PROBLEM REQUIREMENTS: Revise the part of the material that opens with the line containing "You are a computer-use" and closes with the line containing "click(13, 141)" by replacing "toolbar" with "menu bar", changing nothing else. Leave the pictures out of your answer.

DATASET ROWS:
============================================================

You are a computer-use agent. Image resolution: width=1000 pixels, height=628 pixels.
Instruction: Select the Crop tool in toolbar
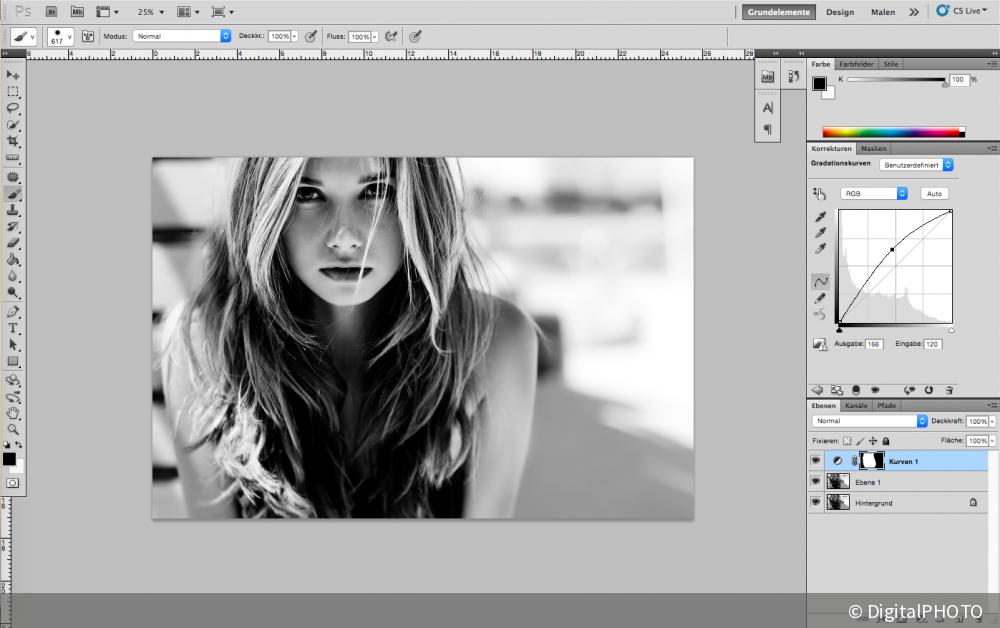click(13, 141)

============================================================

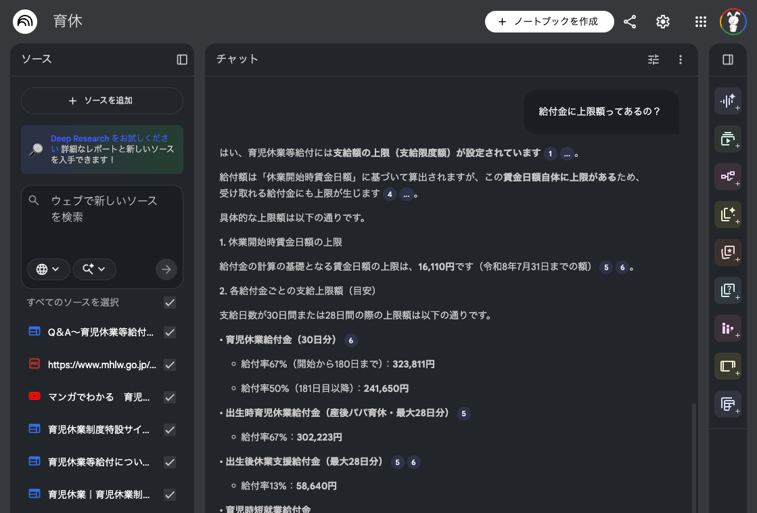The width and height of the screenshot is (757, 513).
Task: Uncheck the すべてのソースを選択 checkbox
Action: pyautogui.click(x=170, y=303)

============================================================

RESULT:
You are a computer-use agent. Image resolution: width=1000 pixels, height=628 pixels.
Instruction: Select the Crop tool in menu bar
click(13, 141)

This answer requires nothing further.